Confieso que nunca me he planteado cuál puede ser el rostro de Dios. Veo que es inabarcable, todo lo comprende y en todo lugar está presente; también en la pequeña parte de jardín que contemplo desde mi ventana, y en la inmensidad del universo, que puedo vislumbrar a través de la misma ventana si levanto mis ojos al cielo.
En los evangelios, el Padre se nos presenta a través de su voz en el Bautismo de Jesús y en la Transfiguración, donde confiesa que “Jesús es el Hijo amado”.
Muchas veces lo vemos en la pintura o escultura como un anciano de cara solemne y larga barba.
El Espíritu se nos presenta en forma de paloma en el Bautismo de Jesús y como lenguas de fuego en Pentecostés.
Jesús, Dios y hombre verdadero, sí ha tenido un rostro humano, que evolucionó de bebé a hombre y que fue visto por multitud de personas. Además, se ha presentado en figura humana ante algunos santos.
¿Podemos ver nosotros el rostro de Jesús?
Intentaré contemplarlo a través de la siguiente pequeña historia, que bien haya podido suceder, aunque yo no la haya conocido:
Se dice que hace ya muchos años, en un convento de monjes, se encontraba de portero un hermano, lleno de caridad y candor; atendía a todos con inmenso cariño, ejercía plenamente la caridad.
Este hermano tenía un deseo íntimo: conocer el rostro de Jesús; y así se lo pedía cada noche en su oración antes de dormirse.
En el convento había monjes mayores y jóvenes, con barba y barbilampiños, serios y risueños. El convivir constante producía roces y exigía comprensión y perdón mutuo.
Un de ellos, en especial, exigía del hermano portero dominarse por amor a Dios, pues con las “lámparas”, que lucía en su hábito, se hubiera podido alumbrar la capilla. Otro, de barba hasta la cintura, cuando comía muchas veces parte de la sopa se deslizaba por ella hasta el hábito. Un tercero no le dejaba descansar, pues, como tenía el sueño ligero, le despertaba cada noche con un concierto de ronquidos desacompasados.
No obstante, el hermano a todos aceptaba y tenía para todos una palabra de cariño. Y, como desempeñaba el cargo de hermano portero, a lo largo del día atendía a un número elevado de personas necesitadas: un pobre que, cada día, venía a recoger un poco de comida; una joven, aquejada de tuberculosis, de tos cavernosa y constante y a quien servía el hermano portero con los mejores manjares que conseguía. Venía también a la portería un niño subnormal, que babeaba de forma continua, tenía un gran cariño al hermano portero, por lo que éste se veía lleno de babas. El hermano llevaba estas cosas con amor y cada noche, antes de dormir, elevaba su mente al Señor que un día más acababa sin haber visto su rostro.
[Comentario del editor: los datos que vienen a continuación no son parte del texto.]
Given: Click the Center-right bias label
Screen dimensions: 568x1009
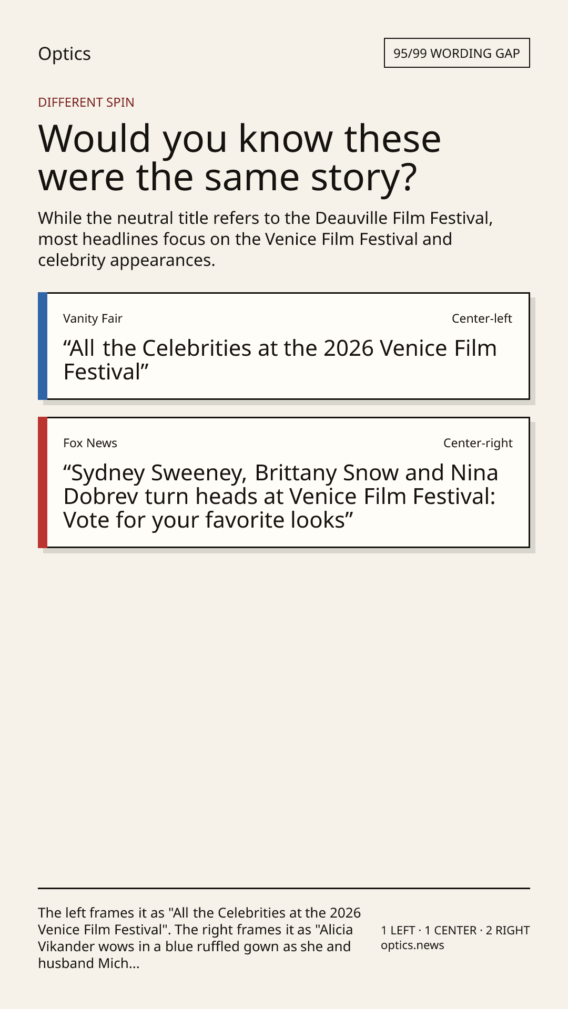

Pasaron los años y sus hermanos fueron envejeciendo con él, lo mismo que los pobres que venían a la portería.
Irremediablemente llegó la hora a nuestro buen hermano monje. Se encontraba solo en la enfermería frente a un crucifijo. Permanecía callado, a la espera de su partida hacia el Padre.
Durante su enfermedad posiblemente había ofrecido renunciar a los que posiblemente era un capricho. En ese momento, se volvió al Cristo humillado, clavado en la cruz y, por primera vez, le presentó su queja: “Señor, yo te he servido lo mejor que he podido, he procurado hacer cuanto me has pedido. Sólo he tenido un deseo: ver, aunque fuera solo un momento, tu rostro, y no lo he conseguido; me puedes decir por qué?”
Y, sin esperar respuesta, cerró los ojos y se dispuso a descansar.
En ese momento, la habitación se llenó de una luz tenue y el monje oyó claramente la voz del Señor, que le decía: “Hijo mío eres injusto conmigo; desde la primera vez, que me lo pediste, atendí tu petición. Mira con atención, voy a volver a presentarme ante ti con los mil rostros con que lo he hecho a lo largo de estos años”
Ante el hermano portero apareció radiante el monje de “las lámparas”; había muerto hace tiempo y ahora su hábito brillaba de forma deslumbrante.
Luego apareció encorvado y envejecido el monje de la barba; éste seguía igual que siempre, pues compartía con él la vida en el convento.
El hermano, que roncaba, apareció despierto y sonriente.
La pobre encorvada, llena de vida y juventud, precisamente lo que le había faltado en la vida, apareció también ante los ojos del hermano portero, junto con la joven tuberculosa rebosante de vida. Y el niño subnormal, hecho ya un hombre, seguía babeando y le besó con autentico cariño.
El hermano portero abrió los ojos, miró el Crucifijo y entregó alegre y satisfecho su alma al Padre. Al final había visto cumplido su único deseo: ver el “rostro” de Dios.